Yaşam enerjisi mi dediniz?

Günlük hayatın içinde çaresiz kaldığımız, hayattan bezdiğimiz, bir dua etmeye, halimizi göz yaşı ile Makam'ına iletmeye bile gücümüzün kalmadığı zamanlara bakıyorum. 

İnsan böyle olmamalı... Bu kadar mağlup bir eda ile, zorla bir günü diğerine bağlayarak yaşamak zorunda kalmamalı... İnsan bu değil aslında...

İnsan yaşam enerjisini nerede tüketiyor da hayat bu kadar tahammül edilemez oluyor?

İnsan olduğu hali ile kalamadığında, "kendi"nden ödün vermek zorunda kaldığında, doğal halini kaybederek başka başka maskelerin ardında yaşamına devam etmeye kalktığında... İşte o zaman enerjisini "başka biri" olmak için harcıyor ve tükenip gidiyor... 

Tam da böylesi bir zamanda, çocuk annesinin yanında olup ondan huzur solumak istediği bir sırada anne birden feryat ediveriyor: "Bu çocuk neden bu kadar bana düşkün? Hiç ayrılmayacak mı benden?" 

Ya da babasının okuduğu gazetenin üzerine sevecenlik ile atlayarak babası ile bir şeyler oynama hevesindeki çocuk, babasının kükreyen hali ile tam aksi bir cevap alabiliyor: "Tüm gün yoruluyorum zaten, eve gelince de bir rahat gazete okuyamayacak mıyım?"

Komşu hanım yanından geçerkenki bakışı, kayın validesinin hazırladığı sofraya hiç iltifat etmemesi, görümcesinin gittiği bir yere haber vermeden gitmiş olması... 

Doğallığını yitirmiş kişi için hayatın bir tebessümle geçilebilecek anları, tahammül edilemez oluveriyor. 

Bazen beklentiler insanı uzaklaştırıyor kendinden. Halbuki etrafındaki herkesin beklediği kişi olmak kadar imkansız bir vazifeye bürünmüştür kişi o sırada. Karşılaştığı her farklı kişinin ilk önce kendisinden beklentisini sezmeye, sonra da o beklentiye cevap veren bir hale bürünmeye harcar kendisini.

Bazen etrafında sürekli olumlu bir hava oluşturma, çıkması muhtemel problemleri böylesi toz pembe bir hava ile saklama gayreti, kendisinden uzaklaştırıyor insanı. Etrafa sürekli her şeyin yolunda gittiğine dair sinyal vermeye çalışırken, insanın hayatı doyasıya yaşayacak enerjisi kalmıyor.  

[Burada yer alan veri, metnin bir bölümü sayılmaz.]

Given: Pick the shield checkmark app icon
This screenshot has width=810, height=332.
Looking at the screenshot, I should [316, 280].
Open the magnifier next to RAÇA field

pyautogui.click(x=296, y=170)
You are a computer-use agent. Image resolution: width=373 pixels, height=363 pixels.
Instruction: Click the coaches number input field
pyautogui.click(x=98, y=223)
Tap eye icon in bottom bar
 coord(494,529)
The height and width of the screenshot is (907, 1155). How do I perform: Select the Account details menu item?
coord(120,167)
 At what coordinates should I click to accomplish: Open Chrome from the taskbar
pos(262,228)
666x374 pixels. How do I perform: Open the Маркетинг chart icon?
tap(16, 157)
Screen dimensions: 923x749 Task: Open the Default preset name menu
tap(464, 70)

Bazen kendisini korumak için gardını almış, sanki sürekli bir kavganın mücadelesi içinde olan hali alıkoyuyor insanı doğal olmaktan, olduğu gibi kalmaktan. Sürekli tedbirli, sanki karşısında keskin nişancı bir düşmanı varmışçasına sürekli tetikte kalmaya çalışmak, bitiriyor insanın yaşam enerjisini.

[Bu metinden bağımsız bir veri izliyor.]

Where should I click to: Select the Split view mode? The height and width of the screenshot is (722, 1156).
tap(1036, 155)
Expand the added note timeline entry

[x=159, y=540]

İnsan bir bilseydi bunca gereksiz, üzerine vazife olmayan yükü taşımaktan dolayı tahammülünün kalmadığını... 

Bir anne bilseydi ağlayan çocuğunun sesine dayanamayan halinin ne çocukla, ne de sesle ilgisinin olmadığını... 

Bir baba bilseydi ailesinin bitmek tükenmek bilmeyen istekleri karşısındaki çaresizliğinin aslında istenilen şeylerle hiç de alakası olmadığını... 

Bir öğretmen bilseydi anlattığı konu anlaşılmadığı zamanki öfkesinin aslında öğrencilerine hiç de bağlı olmadığını... 

Hayat taşınamayacak yüklerle dolu değil; sırtımıza yüklenmiş yükler hayatın tatlı cilvelerini tahammül edilemez hale getiriyor. 

Bir olduğumuz gibi olabilsek, bir olduğumuz kadar kalabilsek, o zaman hayat da acısı ile tatlısı ile tadına doyulmaz olacak.